A district court may exercise supplemental jurisdiction over state-law claims if the state and federal claims derive from a common nucleus of operative fact, and the claims are such that the plaintiff would ordinarily be expected [**30] to try them in one judicial proceeding. United Mine Workers of America v. Gibbs, 383 U.S. 715, 725, 86 S. Ct. 1130, 1138, 16 L. Ed. 2d 218 (1966); Aschinger v. Columbus Showcase Co., 934 F.2d 1402, 1412 (6th Cir. 1991). Supplemental jurisdiction is a doctrine of discretion, and its justification lies in considerations of judicial economy, and convenience and fairness to litigants. Gibbs, 383 U.S. at 726, 86 S. Ct. at 1139. In the present case, Plaintiffs' claims arise from the same nucleus of facts. Additionally, although Plaintiffs' federal and state claims have different substantive requirements, the facts necessary to prove each claim are similar. For example, to show the nature and quality of the intrusion on Plaintiffs' Fourth Amendment rights, Plaintiffs must develop the facts surrounding the seizure, which involve Scott's and Ervin's alleged use of their handguns. To show an assault, or intentional infliction of emotional distress, Plaintiffs must rely on the same facts. Therefore, judicial economy favors Plaintiffs trying this case in one judicial proceeding. Accordingly, the Court DENIES Defendants' motion [**31] to dismiss Plaintiffs' state-law claims, and will exercise its supplemental jurisdiction in this case.
C. Other issues
Defendants contend that Plaintiffs only sued Defendants in their official capacity, and that under Hafer v. Melo, 502 U.S. 21, 112 S. Ct. 358, 116 L. Ed. 2d 301 (1991), the suit is actually one against Shelby County. Defendants therefore reason that all individually named Defendants should be dismissed from the complaint. Defendants, however, misconstrue Hafer. In Hafer, the petitioner, Barbara Hafer, claimed that, because she was sued for actions flowing from her position as auditor general of Pennsylvania, she could only be sued in her official capacity. The Supreme Court held that Hafer's position was not supported by its prior decisions and was an unpersuasive interpretation of § 1983. Hafer, 502 U.S. at 27, 112 S. Ct. at 363. The Court found that liability does not turn on whether or not a defendant was acting within his or her official capacity when injuring the plaintiff. Instead, § 1983 exposes a defendant to personal liability whether or not that defendant was acting within the perimeters of his or her official [**32] duties. Id. at 28, 112 S. Ct. at 363. To establish personal liability in a § 1983 action, it is enough to show that the official, acting under color of state law, caused the deprivation of a federal right. Id. at 25, 112 S. Ct. at 362.

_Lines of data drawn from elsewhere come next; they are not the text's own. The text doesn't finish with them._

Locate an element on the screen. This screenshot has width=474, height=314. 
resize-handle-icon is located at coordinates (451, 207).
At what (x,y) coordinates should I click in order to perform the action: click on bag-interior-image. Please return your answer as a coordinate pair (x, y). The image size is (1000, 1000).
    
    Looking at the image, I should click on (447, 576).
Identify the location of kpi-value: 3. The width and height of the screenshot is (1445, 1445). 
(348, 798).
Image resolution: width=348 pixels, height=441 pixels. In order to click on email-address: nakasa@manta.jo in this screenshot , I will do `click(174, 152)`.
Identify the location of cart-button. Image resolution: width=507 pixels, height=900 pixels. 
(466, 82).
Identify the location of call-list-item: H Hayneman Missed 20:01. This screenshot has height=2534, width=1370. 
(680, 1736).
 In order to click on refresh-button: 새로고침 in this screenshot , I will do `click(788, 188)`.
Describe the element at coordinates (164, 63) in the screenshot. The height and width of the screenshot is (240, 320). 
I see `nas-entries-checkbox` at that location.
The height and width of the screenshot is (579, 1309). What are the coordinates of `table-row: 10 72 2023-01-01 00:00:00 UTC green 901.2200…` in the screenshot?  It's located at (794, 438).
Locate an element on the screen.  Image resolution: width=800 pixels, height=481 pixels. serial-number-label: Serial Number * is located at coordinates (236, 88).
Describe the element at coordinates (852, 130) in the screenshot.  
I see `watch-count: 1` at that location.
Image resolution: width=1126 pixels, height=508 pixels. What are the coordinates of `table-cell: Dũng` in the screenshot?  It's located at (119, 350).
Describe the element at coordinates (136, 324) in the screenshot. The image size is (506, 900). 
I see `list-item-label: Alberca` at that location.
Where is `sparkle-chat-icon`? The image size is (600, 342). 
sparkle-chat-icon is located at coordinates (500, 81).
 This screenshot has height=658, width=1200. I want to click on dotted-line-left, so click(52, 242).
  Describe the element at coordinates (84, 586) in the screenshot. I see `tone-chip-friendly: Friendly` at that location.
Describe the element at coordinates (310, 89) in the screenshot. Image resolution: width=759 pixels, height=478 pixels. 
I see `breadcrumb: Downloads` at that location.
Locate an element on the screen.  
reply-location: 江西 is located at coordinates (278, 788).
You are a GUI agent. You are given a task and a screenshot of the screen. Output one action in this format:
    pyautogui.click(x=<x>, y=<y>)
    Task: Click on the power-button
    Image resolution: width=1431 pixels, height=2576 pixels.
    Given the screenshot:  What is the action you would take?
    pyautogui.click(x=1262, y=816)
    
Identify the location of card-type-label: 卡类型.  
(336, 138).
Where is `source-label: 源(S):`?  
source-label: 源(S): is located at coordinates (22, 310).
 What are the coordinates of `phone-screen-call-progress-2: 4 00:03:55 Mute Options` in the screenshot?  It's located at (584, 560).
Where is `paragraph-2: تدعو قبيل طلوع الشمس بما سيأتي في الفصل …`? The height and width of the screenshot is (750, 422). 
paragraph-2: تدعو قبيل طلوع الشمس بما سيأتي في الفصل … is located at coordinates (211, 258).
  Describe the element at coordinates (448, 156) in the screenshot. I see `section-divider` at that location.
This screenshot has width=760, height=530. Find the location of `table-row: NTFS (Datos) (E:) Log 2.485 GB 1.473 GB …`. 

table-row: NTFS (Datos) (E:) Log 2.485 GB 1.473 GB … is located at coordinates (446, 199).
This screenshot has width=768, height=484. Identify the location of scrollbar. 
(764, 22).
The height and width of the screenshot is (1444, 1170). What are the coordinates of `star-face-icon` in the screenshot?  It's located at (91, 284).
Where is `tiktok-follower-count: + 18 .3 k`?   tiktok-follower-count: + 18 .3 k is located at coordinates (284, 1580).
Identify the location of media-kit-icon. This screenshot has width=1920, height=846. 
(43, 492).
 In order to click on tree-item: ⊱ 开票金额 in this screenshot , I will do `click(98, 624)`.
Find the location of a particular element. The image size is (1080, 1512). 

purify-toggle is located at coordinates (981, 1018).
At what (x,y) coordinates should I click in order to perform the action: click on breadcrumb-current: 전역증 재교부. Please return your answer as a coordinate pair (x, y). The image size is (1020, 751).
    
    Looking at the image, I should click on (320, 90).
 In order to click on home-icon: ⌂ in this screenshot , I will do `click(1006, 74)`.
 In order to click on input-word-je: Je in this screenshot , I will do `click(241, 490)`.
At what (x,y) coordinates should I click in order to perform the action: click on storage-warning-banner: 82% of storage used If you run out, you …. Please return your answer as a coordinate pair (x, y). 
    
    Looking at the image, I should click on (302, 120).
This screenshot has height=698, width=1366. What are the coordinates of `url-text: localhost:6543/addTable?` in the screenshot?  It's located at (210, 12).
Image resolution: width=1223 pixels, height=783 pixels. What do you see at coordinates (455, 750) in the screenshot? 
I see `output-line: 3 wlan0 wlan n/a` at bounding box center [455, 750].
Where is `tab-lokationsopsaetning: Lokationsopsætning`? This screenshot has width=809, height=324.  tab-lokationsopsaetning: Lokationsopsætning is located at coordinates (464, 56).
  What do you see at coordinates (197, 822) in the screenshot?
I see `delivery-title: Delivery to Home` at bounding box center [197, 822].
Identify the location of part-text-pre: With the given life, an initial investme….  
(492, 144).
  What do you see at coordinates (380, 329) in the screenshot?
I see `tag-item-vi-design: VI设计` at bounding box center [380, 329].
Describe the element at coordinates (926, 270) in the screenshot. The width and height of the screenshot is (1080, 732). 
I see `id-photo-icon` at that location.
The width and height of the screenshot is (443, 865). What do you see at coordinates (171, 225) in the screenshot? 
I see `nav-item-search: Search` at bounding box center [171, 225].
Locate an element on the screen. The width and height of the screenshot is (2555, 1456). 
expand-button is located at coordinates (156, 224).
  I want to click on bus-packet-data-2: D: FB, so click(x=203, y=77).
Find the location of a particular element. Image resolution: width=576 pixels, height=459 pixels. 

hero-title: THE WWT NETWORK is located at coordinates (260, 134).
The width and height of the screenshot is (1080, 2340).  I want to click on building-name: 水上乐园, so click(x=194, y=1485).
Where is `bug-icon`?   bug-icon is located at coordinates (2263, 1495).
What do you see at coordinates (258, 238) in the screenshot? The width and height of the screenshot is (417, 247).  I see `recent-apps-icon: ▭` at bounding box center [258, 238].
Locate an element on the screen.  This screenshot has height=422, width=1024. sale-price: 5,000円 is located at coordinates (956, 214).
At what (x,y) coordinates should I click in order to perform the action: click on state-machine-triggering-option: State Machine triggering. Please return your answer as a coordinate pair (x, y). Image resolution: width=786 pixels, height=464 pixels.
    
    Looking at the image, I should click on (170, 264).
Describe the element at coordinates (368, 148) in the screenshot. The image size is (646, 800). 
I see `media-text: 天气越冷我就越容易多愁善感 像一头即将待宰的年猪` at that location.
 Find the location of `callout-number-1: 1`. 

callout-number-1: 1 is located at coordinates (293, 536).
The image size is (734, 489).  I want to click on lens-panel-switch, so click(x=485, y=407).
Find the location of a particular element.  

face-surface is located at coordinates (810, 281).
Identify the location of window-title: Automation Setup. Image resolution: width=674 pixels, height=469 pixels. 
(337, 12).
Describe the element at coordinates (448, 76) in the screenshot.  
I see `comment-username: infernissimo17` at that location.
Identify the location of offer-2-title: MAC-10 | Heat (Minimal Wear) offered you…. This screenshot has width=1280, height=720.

In the instant case, Plaintiffs allege that all Defendants had complicity in the events leading to the substance of the unlawful seizure claim. Plaintiffs' Complaint specifically sues each and every Defendant in their individual and official capacity. Under Hafer and the facts alleged, Plaintiffs may do so.

IV. Conclusion
The Court GRANTS Defendants' motion to dismiss Plaintiffs' Fourteenth Amendment claim arising under § 1983. The Court DENIES Defendants' motion to dismiss Plaintiffs' remaining federal and state-law claims.
IT IS SO ORDERED this 30th day of July, 2001.